Firefly’s Blue Ghost Moon Lander (Lunar Lunar Lander) . It also looks almost like .
On Friday morning, the landplane took the photo around 1:30 a.m. ET as the earth slowly obscured the sun’s view. A solar eclipse on the moon occurs simultaneously with a lunar eclipse on the earth. Land viewers saw the moon’s surface turn red.
The eclipse lasted about five hours at the Lunar Landing location in Mare Crisium. Firefly released another image from the early days of Eclipse, showing the lander’s solar panels as the sun began to hide behind the shadow of the earth. Cool stuff, right?
Firefly’s Blue Ghost Lander Sunday, March 2, around 3:30 am ET. It landed upright, no problem. This is unspeakable .

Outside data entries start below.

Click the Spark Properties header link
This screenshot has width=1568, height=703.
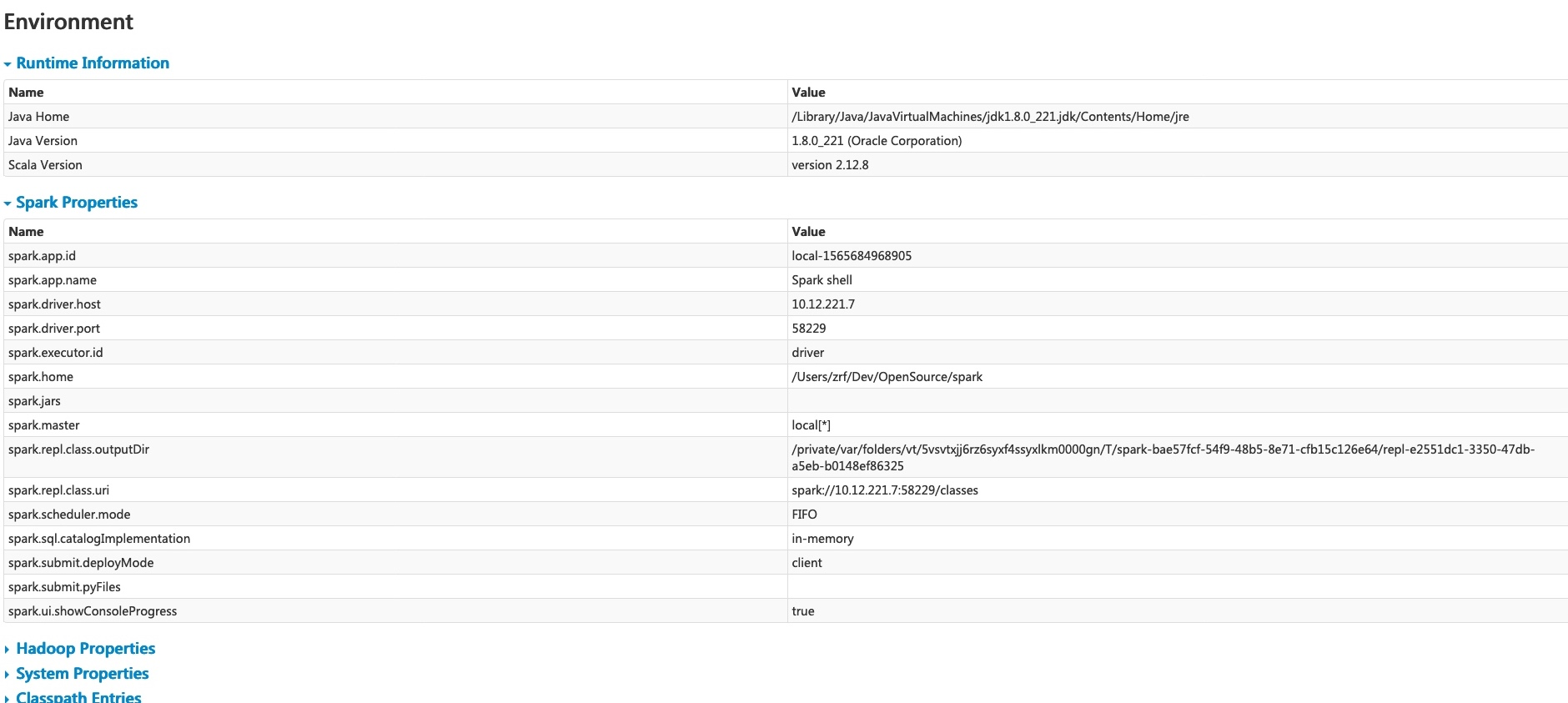77,202
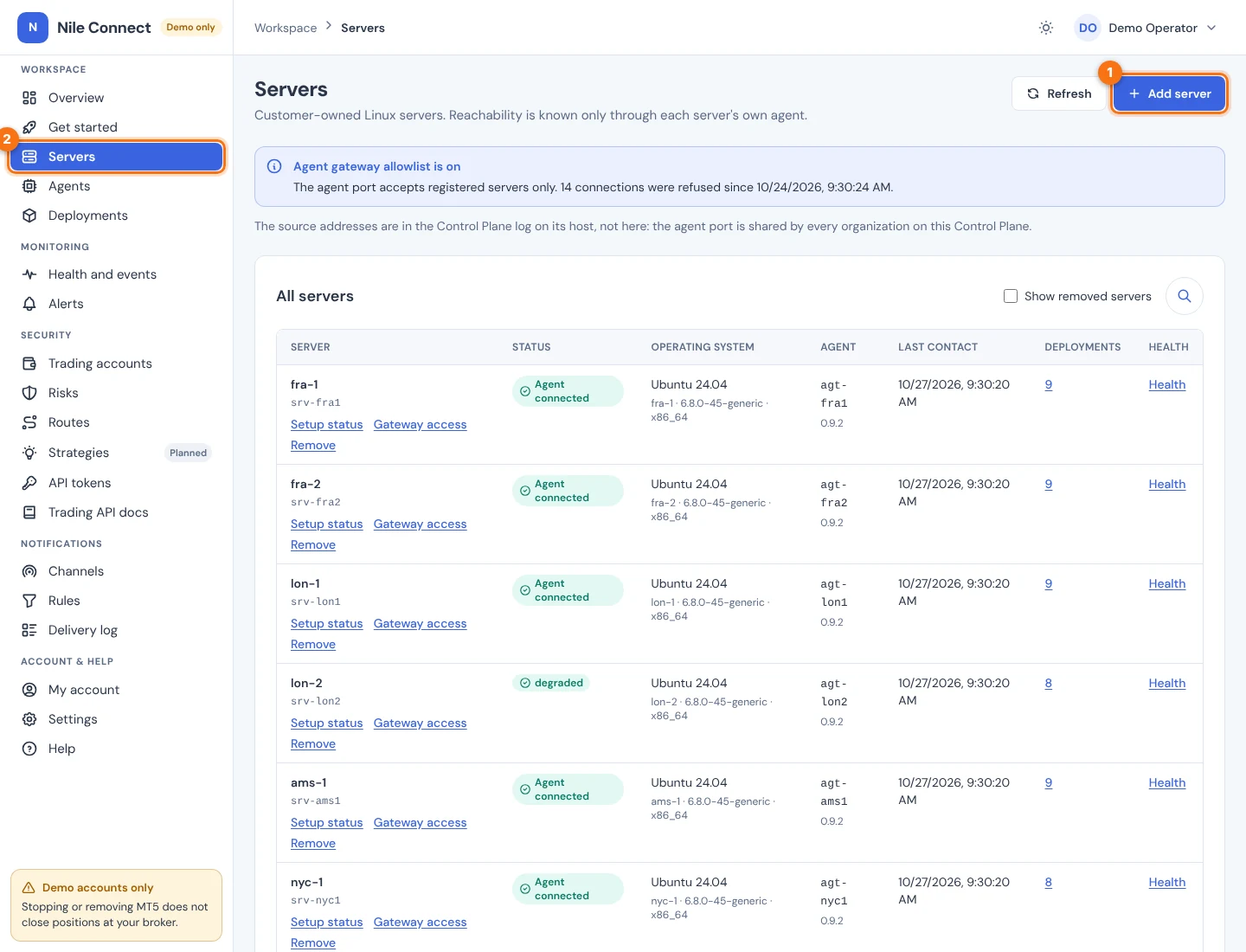Open Alerts via bell icon in sidebar
Image resolution: width=1246 pixels, height=952 pixels.
click(29, 304)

This is Firefly’s first mission to the moon, so Blue Ghost is equipped with ten NASA instruments designed to detect the moon’s surface and collect data to (hopefully) support upcoming human missions to nature satellites. This is part of NASA’s Commercial Lunar Payload Services (CLPS) initiative. The lander is scheduled to operate on the moon’s surface on March 16.
Firefly said it will try to link more images from under Eclipse once the Blue Ghost’s X-band antenna is trapped in the cold throughout the activity. The company has shown some beautiful POV lenses that landed in.